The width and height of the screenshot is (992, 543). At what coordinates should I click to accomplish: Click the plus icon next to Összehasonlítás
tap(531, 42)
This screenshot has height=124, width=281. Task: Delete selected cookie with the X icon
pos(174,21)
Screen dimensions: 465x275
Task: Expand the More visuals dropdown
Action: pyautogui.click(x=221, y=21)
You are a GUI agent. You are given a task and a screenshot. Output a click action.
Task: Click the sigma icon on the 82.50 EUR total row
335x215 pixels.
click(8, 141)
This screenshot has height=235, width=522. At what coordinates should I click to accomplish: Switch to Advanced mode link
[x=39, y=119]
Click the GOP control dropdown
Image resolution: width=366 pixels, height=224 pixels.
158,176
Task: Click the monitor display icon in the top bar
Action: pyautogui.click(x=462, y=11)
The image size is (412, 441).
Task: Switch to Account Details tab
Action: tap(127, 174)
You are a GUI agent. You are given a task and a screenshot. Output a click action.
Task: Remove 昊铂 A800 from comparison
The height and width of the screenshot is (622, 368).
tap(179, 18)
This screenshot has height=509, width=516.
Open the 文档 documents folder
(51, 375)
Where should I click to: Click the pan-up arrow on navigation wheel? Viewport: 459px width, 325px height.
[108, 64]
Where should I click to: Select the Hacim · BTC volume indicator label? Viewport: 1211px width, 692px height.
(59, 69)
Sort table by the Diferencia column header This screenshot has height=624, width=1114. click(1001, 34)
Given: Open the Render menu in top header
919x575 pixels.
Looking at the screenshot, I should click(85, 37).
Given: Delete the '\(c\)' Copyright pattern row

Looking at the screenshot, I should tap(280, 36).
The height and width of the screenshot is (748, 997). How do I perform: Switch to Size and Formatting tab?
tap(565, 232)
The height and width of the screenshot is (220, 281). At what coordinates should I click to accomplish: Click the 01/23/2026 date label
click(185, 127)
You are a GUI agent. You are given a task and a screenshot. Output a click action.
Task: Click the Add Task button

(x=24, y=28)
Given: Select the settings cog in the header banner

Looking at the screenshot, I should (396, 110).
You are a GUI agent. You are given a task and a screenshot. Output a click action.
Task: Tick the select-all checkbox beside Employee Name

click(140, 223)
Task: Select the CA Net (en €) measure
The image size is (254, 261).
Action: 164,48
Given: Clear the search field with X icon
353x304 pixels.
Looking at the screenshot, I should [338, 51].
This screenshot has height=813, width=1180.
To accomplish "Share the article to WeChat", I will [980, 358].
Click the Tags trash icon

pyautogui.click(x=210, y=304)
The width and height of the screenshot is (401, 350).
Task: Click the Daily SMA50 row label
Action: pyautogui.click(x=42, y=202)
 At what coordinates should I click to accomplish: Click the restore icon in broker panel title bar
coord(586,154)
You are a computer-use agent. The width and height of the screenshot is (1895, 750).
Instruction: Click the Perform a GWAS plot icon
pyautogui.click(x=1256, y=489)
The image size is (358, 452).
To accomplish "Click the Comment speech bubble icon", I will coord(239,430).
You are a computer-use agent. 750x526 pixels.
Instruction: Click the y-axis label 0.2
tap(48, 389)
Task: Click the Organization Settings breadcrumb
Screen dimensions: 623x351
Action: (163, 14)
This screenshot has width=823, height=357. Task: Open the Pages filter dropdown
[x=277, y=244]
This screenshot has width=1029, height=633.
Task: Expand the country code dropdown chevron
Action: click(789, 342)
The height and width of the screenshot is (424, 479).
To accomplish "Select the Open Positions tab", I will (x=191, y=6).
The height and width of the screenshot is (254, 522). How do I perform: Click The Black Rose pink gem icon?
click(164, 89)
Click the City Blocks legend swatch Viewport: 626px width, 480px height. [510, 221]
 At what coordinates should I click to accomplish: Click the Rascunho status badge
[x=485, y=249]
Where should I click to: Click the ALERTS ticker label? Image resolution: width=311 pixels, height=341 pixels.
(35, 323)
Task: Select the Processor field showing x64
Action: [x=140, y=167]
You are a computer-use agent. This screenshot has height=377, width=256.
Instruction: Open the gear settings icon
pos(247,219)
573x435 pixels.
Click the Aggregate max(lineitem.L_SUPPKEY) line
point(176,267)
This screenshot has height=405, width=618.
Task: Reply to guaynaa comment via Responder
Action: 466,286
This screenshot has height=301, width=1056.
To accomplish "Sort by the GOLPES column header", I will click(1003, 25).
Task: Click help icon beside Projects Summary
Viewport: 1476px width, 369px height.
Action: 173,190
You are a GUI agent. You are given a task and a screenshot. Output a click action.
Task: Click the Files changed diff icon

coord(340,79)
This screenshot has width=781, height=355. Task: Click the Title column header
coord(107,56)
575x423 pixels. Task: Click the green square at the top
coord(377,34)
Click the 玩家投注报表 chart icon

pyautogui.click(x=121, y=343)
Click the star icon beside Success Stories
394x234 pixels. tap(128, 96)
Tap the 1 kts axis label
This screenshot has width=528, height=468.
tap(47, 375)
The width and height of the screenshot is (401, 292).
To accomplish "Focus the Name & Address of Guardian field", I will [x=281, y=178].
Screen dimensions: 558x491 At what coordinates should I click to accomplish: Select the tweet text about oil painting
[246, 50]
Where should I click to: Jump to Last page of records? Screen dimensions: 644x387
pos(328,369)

§ **EXERCISE DESCRIPTION**
Return the records in full, exactly as they read.

§ **EXERCISE RESULT**
The width and height of the screenshot is (992, 543). At what coordinates should I click to accomplish: Click the plus icon next to Összehasonlítás
tap(531, 42)
This screenshot has height=124, width=281. Task: Delete selected cookie with the X icon
pos(174,21)
Screen dimensions: 465x275
Task: Expand the More visuals dropdown
Action: pyautogui.click(x=221, y=21)
You are a GUI agent. You are given a task and a screenshot. Output a click action.
Task: Click the sigma icon on the 82.50 EUR total row
335x215 pixels.
click(8, 141)
This screenshot has height=235, width=522. At what coordinates should I click to accomplish: Switch to Advanced mode link
[x=39, y=119]
Click the GOP control dropdown
Image resolution: width=366 pixels, height=224 pixels.
158,176
Task: Click the monitor display icon in the top bar
Action: pyautogui.click(x=462, y=11)
The image size is (412, 441).
Task: Switch to Account Details tab
Action: tap(127, 174)
You are a GUI agent. You are given a task and a screenshot. Output a click action.
Task: Remove 昊铂 A800 from comparison
The height and width of the screenshot is (622, 368).
tap(179, 18)
This screenshot has height=509, width=516.
Open the 文档 documents folder
(51, 375)
Where should I click to: Click the pan-up arrow on navigation wheel? Viewport: 459px width, 325px height.
[108, 64]
Where should I click to: Select the Hacim · BTC volume indicator label? Viewport: 1211px width, 692px height.
(59, 69)
Sort table by the Diferencia column header This screenshot has height=624, width=1114. click(1001, 34)
Given: Open the Render menu in top header
919x575 pixels.
Looking at the screenshot, I should click(85, 37).
Given: Delete the '\(c\)' Copyright pattern row

Looking at the screenshot, I should tap(280, 36).
The height and width of the screenshot is (748, 997). How do I perform: Switch to Size and Formatting tab?
tap(565, 232)
The height and width of the screenshot is (220, 281). At what coordinates should I click to accomplish: Click the 01/23/2026 date label
click(185, 127)
You are a GUI agent. You are given a task and a screenshot. Output a click action.
Task: Click the Add Task button

(x=24, y=28)
Given: Select the settings cog in the header banner

Looking at the screenshot, I should (396, 110).
You are a GUI agent. You are given a task and a screenshot. Output a click action.
Task: Tick the select-all checkbox beside Employee Name

click(140, 223)
Task: Select the CA Net (en €) measure
The image size is (254, 261).
Action: 164,48
Given: Clear the search field with X icon
353x304 pixels.
Looking at the screenshot, I should [338, 51].
This screenshot has height=813, width=1180.
To accomplish "Share the article to WeChat", I will [980, 358].
Click the Tags trash icon

pyautogui.click(x=210, y=304)
The width and height of the screenshot is (401, 350).
Task: Click the Daily SMA50 row label
Action: pyautogui.click(x=42, y=202)
 At what coordinates should I click to accomplish: Click the restore icon in broker panel title bar
coord(586,154)
You are a computer-use agent. The width and height of the screenshot is (1895, 750).
Instruction: Click the Perform a GWAS plot icon
pyautogui.click(x=1256, y=489)
The image size is (358, 452).
To accomplish "Click the Comment speech bubble icon", I will coord(239,430).
You are a computer-use agent. 750x526 pixels.
Instruction: Click the y-axis label 0.2
tap(48, 389)
Task: Click the Organization Settings breadcrumb
Screen dimensions: 623x351
Action: (163, 14)
This screenshot has width=823, height=357. Task: Open the Pages filter dropdown
[x=277, y=244]
This screenshot has width=1029, height=633.
Task: Expand the country code dropdown chevron
Action: click(789, 342)
The height and width of the screenshot is (424, 479).
To accomplish "Select the Open Positions tab", I will (x=191, y=6).
The height and width of the screenshot is (254, 522). How do I perform: Click The Black Rose pink gem icon?
click(164, 89)
Click the City Blocks legend swatch Viewport: 626px width, 480px height. [510, 221]
 At what coordinates should I click to accomplish: Click the Rascunho status badge
[x=485, y=249]
Where should I click to: Click the ALERTS ticker label? Image resolution: width=311 pixels, height=341 pixels.
(35, 323)
Task: Select the Processor field showing x64
Action: [x=140, y=167]
You are a computer-use agent. This screenshot has height=377, width=256.
Instruction: Open the gear settings icon
pos(247,219)
573x435 pixels.
Click the Aggregate max(lineitem.L_SUPPKEY) line
point(176,267)
This screenshot has height=405, width=618.
Task: Reply to guaynaa comment via Responder
Action: 466,286
This screenshot has height=301, width=1056.
To accomplish "Sort by the GOLPES column header", I will click(1003, 25).
Task: Click help icon beside Projects Summary
Viewport: 1476px width, 369px height.
Action: 173,190
You are a GUI agent. You are given a task and a screenshot. Output a click action.
Task: Click the Files changed diff icon

coord(340,79)
This screenshot has width=781, height=355. Task: Click the Title column header
coord(107,56)
575x423 pixels. Task: Click the green square at the top
coord(377,34)
Click the 玩家投注报表 chart icon

pyautogui.click(x=121, y=343)
Click the star icon beside Success Stories
394x234 pixels. tap(128, 96)
Tap the 1 kts axis label
This screenshot has width=528, height=468.
tap(47, 375)
The width and height of the screenshot is (401, 292).
To accomplish "Focus the Name & Address of Guardian field", I will [x=281, y=178].
Screen dimensions: 558x491 At what coordinates should I click to accomplish: Select the tweet text about oil painting
[246, 50]
Where should I click to: Jump to Last page of records? Screen dimensions: 644x387
pos(328,369)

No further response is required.